We came off a decent win AT PSU, growling to playing at Bloomington. The delay happens, team doesn't know whether to stay or go, whether they will play Wednesday, etc., then the Wiscy game becomes a "rust" game, along with Mel getting sick. The wheels were off at that point, we just didn't know it...
 
Easy.

Wisconsin home loss. That was their 3rd loss against big boy teams at home.

After all the accolades by beating OSU there, writers said this team passed a huge hurdle: the type of win that propels teams to competing for conference championships and deep runs in the NCAAs.

Not so fast.

Three home losses and the third one snuffing them out of championship contention knocked their confidence down to nil.

All the "not liking one another" and "not talking on defense" and "not playing for one another" and "selfish play" stem from this; none of that was heard about until after that game.
 
The topic is "when" did it all go wrong? For those that point to the cancelled Indiana game there is some legitimacy to that theory. Just look at the record after that cancellation. The other popular theory being posted is that Fran failed to cut the rotation down to 8 players, which I am not discounting. However, that wasn't a problem leading up to the game cancellation. My feeling is that fatigue, mental and physical, are culprits here. I'm going to pick out Aaron White.

After finishing the NIT he has basically 6 weeks off until he becomes part of the US Men's team for the World University Games. Immediately after that he travels with the Iowa team to Europe and plays more games. He gets back and school starts and practice almost begins as soon as classes start. He isn't the same Aaron that began the season, the quickness is gone and he isn't moving as well without the ball.

Basketball still comes down to putting the ball in the basket more times than the opponent. The last six games Iowa did not shoot the ball with any accuracy. I'll pick out Geselle, he goes zero for ten against NW. Iowa is 5 of 22 at one point in the second half against NW. So Geselle isn't the only member with a lost shooting touch. Legs are an important part of shooting and tired legs equals poorer shooting.

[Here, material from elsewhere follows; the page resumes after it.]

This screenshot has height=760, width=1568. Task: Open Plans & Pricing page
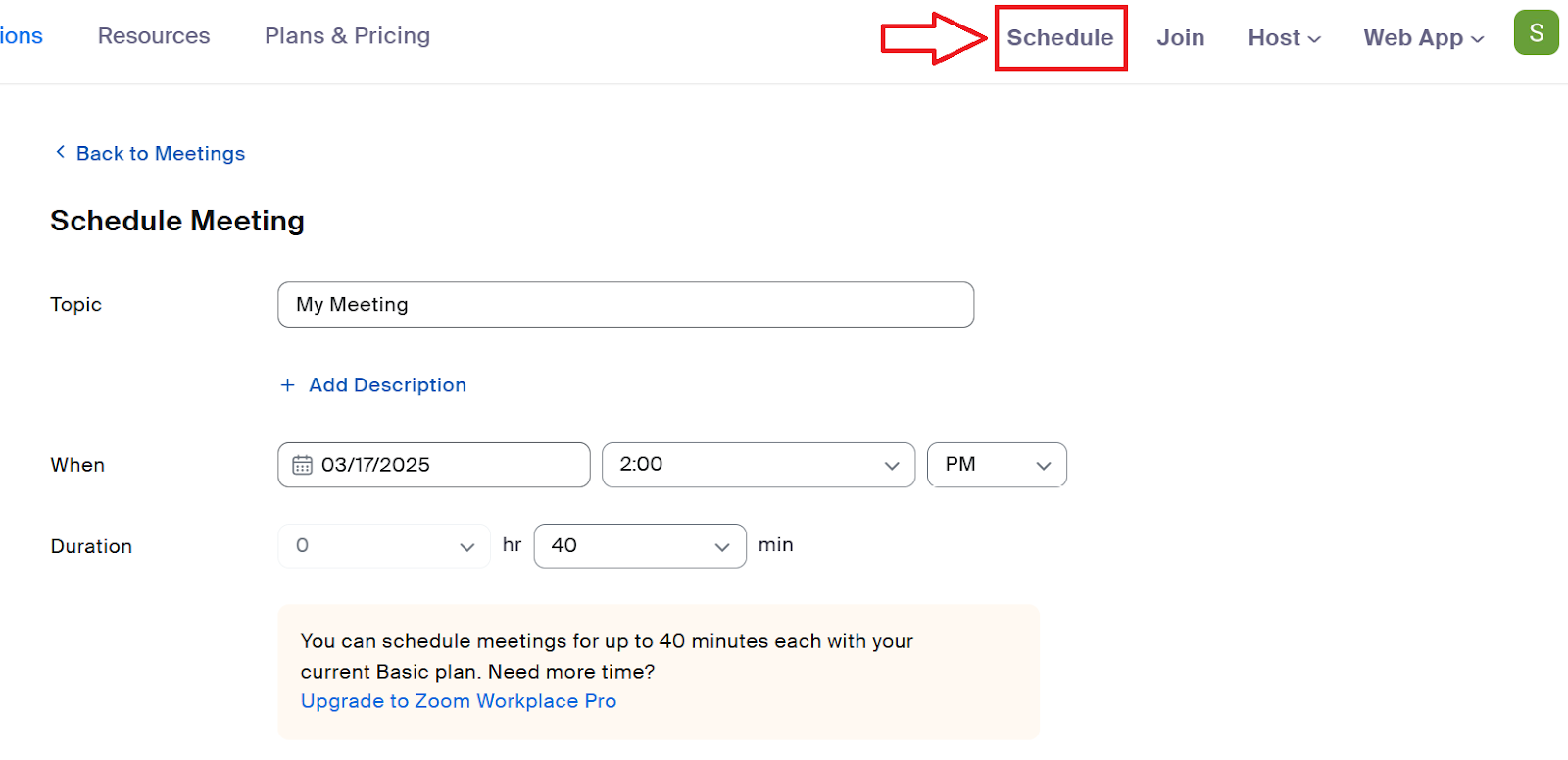[347, 36]
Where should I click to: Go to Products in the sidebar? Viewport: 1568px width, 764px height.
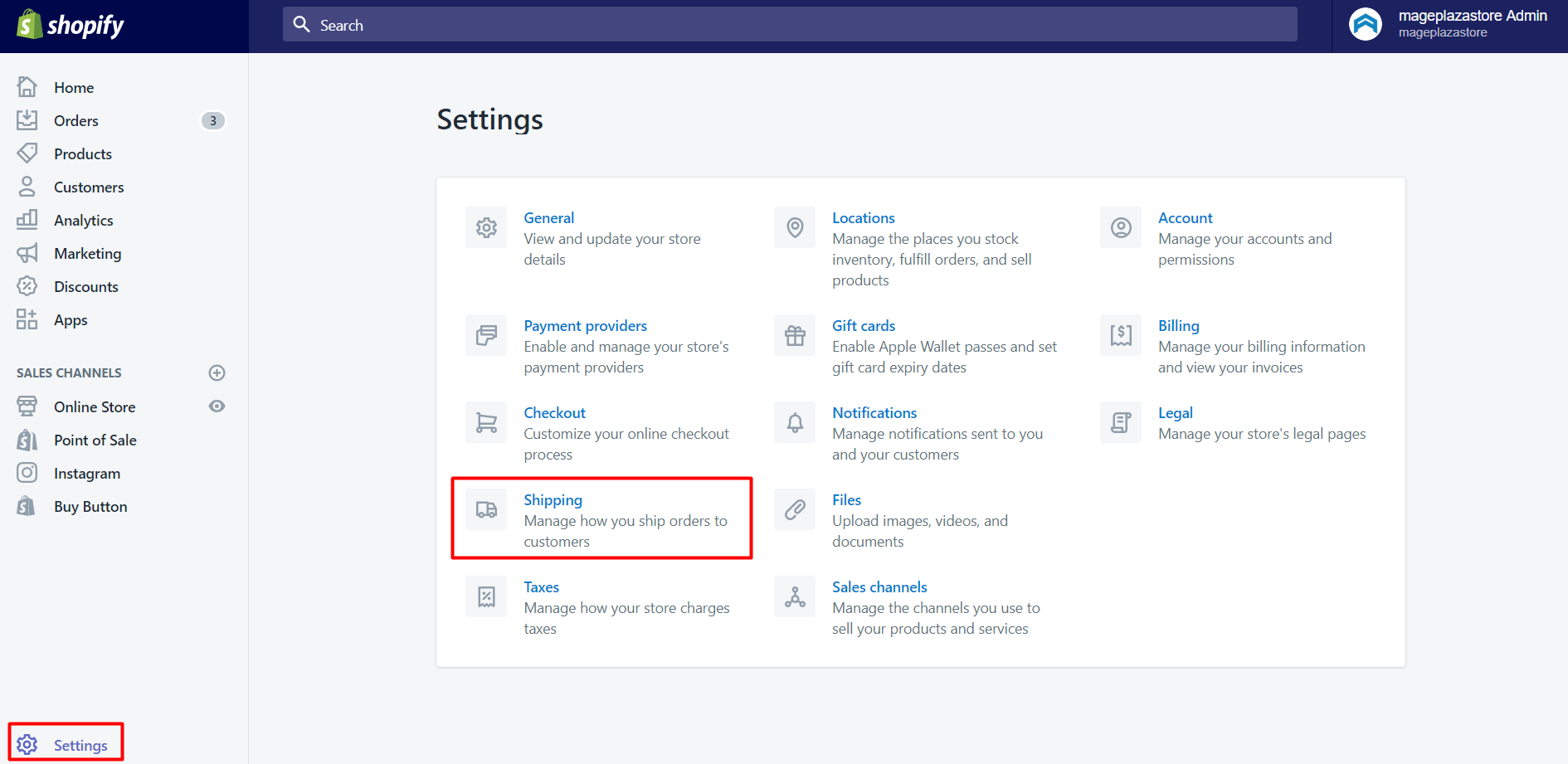pos(83,154)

I did my fair share of Monday morning quarterbacking on what Iowa could have done differently against these last six games, like full court pressing Indiana and NW at some points. They did try it late in those games and it was beaten most of time. Again fatigue doesn't lend to a successful press.

The second half failures is an indicator that this Iowa team is gassed at half time. While Iowa is a tall team it is slender and can be pushed around if allowed, and it is allowed. Looking ahead Iowa needs to look at its strength and conditioning program.